Web content enumeration tools
Summary
Note: The original article was posted on my company blog https://blog.sec-it.fr/.
Perimeter discovery is an important step during a web pentest and can, in some cases, lead to a website compromise. In order to carry out this recognition, several tools are available, including web content enumeration tools:
Name | Version* | First release | Last Release | Language |
---|---|---|---|---|
Dirb | 2.22 | 2005/04/27 | 2014/11/19 | C |
DirBuster | 1.0-RC1 | 2007 | 2013/05/01 | Java |
Dirsearch | 0.4.1 | 2014/07/07 | 2020/12/08 | Python3 |
FFUF | 1.2.1 | 2018/11/08 | 2021/01/24 | Go |
Gobuster | 3.1.0 | 2015/07/21 | 2020/10/19 | Go |
Wfuzz | 3.1.0 | 2014/10/23 | 2020/11/06 | Python3 |
BFAC (Bonus) | 1.0 | 2017/11/08 | 2017/11/08 | Python3 |
* this post has been written in Feb. 2021
Other tools such as Rustbuster, FinalRecon or Monsoon exists and won’t be fully described since they’re less known and used. They’ll be part of the synthesis.
Dirb
Dirb is a web content scanner written in C and provided by The Dark Raver since 2005.
DIRB is a Web Content Scanner. It looks for existing (and/or hidden) Web Objects. It basically works by launching a dictionary based attack against a web server and analyzing the response.
The last release of this tool was 5 years ago, in 2014, with the version 2.22. The package is provided by most of pentesting Linux releases such as Black Arch and Kali Linux.
The tool is provided with many wordlists, including big.txt, and common.txt (its default wordlist). Dirb is also provided with two utilities: html2dic
which is an equivalent of cewl and gendict
which is an equivalent of crunch, both are used for wordlist generation.
Despite dirb is one of the oldest web discovery tools, it proposes most of the advanced options such as custom headers, custom extensions, authenticated proxy and even interactive recursion. Unfortunately, the tool is one of the rarest that doesn’t provide multithreaded capabilities.
Pros
- Specify multiple wordlists (comma separated)

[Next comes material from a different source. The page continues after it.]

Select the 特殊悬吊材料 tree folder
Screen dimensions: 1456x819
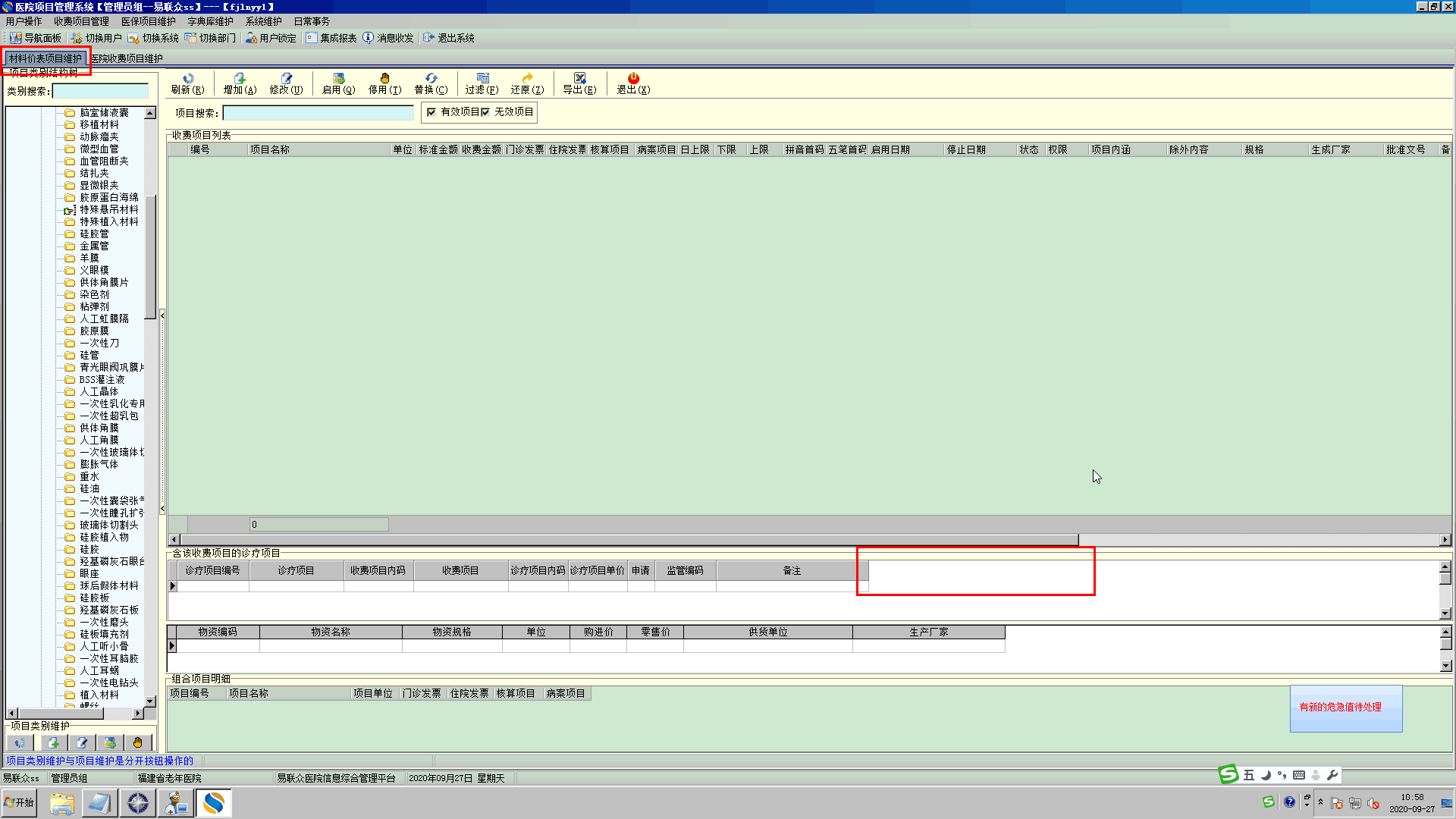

- Recursive mode (by default, or using
-R
option for interactive mode)
Cons
- No multithreaded option
- Only GET method
- No fancy filters
- Only one output options
DirBuster
DirBuster is a web content scanner written in Java provided the OWASP Foundation since 2007. The project is no longer maintained by OWASP and the provided features are now part of the OWASP ZAP Proxy. The last release of the tools was version 1.0-RC1 in 2008. DirBuster has the particularity to provide a GUI :
Even if the project is not proposed by OWASP anymore, source of the tool can be found on SourceForge. The tool is also provided by most of pentesting Linux distributions.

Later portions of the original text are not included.